• _Условие задания_:
Кратко перескажите фрагмент ниже о начале актерского пути Джозефа Джефферсона в двух предложениях.

Начинающий актер имел возможность изучить жизнь маленьких провинциальных городков и деревень 1840-х годов, которую так колоритно воссоздал Марк Твен в книгах "Приключения Тома Сойера" и "Приключения Гекльберри Финна". Джефферсон знал нравы и вкусы глухой, "нетеатральной" американской провинции - они мало отличались от тех картин, что нарисованы пером Марка Твена. Вспомним встречу Гекльберри Финна с двумя мошенниками - "королем" и "герцогом", который всем родам занятий, вернее мошенничеств, предпочитал трагическую музу, и театральное представление, устроенное в одном из грозных заштатных городков Арканзаса, после которого они должны были спасаться бегством.
Как и труппа мистера Крамльса, труппа Джефферсона включала детей и других родственников. В Мобиле (штат Алабама), например, помимо семейства Джефферсона 2-го здесь были его сестра Элизабет, племянницы с их мужьями и детьми. Когда старший Джозеф Джефферсон умер 24 ноября 1842 года (его скосила желтая лихорадка), то спектакли пришлось на два дня отменить, так как многочисленные Джефферсоны, представленные в труппе, облачились в траур.
После смерти отца Джозеф с матерью и сестрой Корнелией остались в Мобиле. Мать уже не выступала на сцене, но Джозеф и семилетняя Корнелия были членами труппы. Они играли детские роли, исполняли танцы и комические дуэты, а Джозеф должен был еще помогать художнику-декоратору. На двоих брат и сестра получали двенадцать долларов в неделю.
Молодой Джозеф обладал живым, острым умом. Он жадно впитывал то, что видел вокруг себя, бессознательно усваивал уроки великих актеров, с которыми соприкасался в работе. В Мобиле ему посчастливилось встретиться с такими мастерами, как
Уильям Макреди и Джуниус Бут. Имя английского трагика Макреди было хорошо известно в Америке: его первые гастроли состоялись здесь еще в 1826 году. Джуниус Бут, актер английского происхождения, с 1821 года прочно обосновался на американской земле. Как Эдвин Форрест, Шарлотта Кашмен, Томас Купер, он был звездой и вел жизнь высокооплачиваемого, по сравнению с актерской массой, гастролера. Джуниуса Бута историки отечественного театра считают основоположником сценического реализма в актерском искусстве Америки.

• _Перечень записей_:
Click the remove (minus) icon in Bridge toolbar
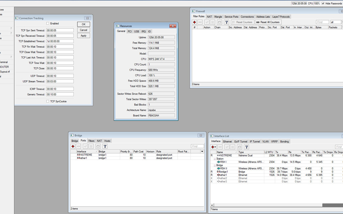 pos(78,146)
==
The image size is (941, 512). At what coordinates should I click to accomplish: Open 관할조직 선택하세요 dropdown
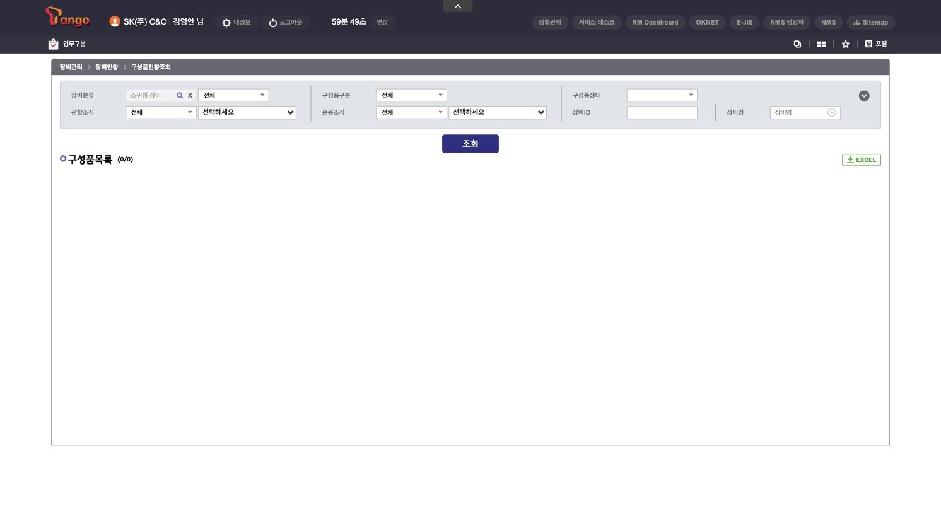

• _Ответ к заданию_:
Начинающий актер Джефферсон хорошо знал нравы и вкусы глухой американской провинции 1840-х годов, мало отличавшиеся от картин Марка Твена, а в его труппе, как и в труппе мистера Крамльса, играли дети и другие родственники. После смерти отца Джозеф и его сестра Корнелия выступали в труппе в Мобиле за двенадцать долларов в неделю на двоих, и там он перенимал уроки великих актеров, в том числе Уильяма Макреди и Джуниуса Бута, которого историки считают основоположником сценического реализма в актерском искусстве Америки.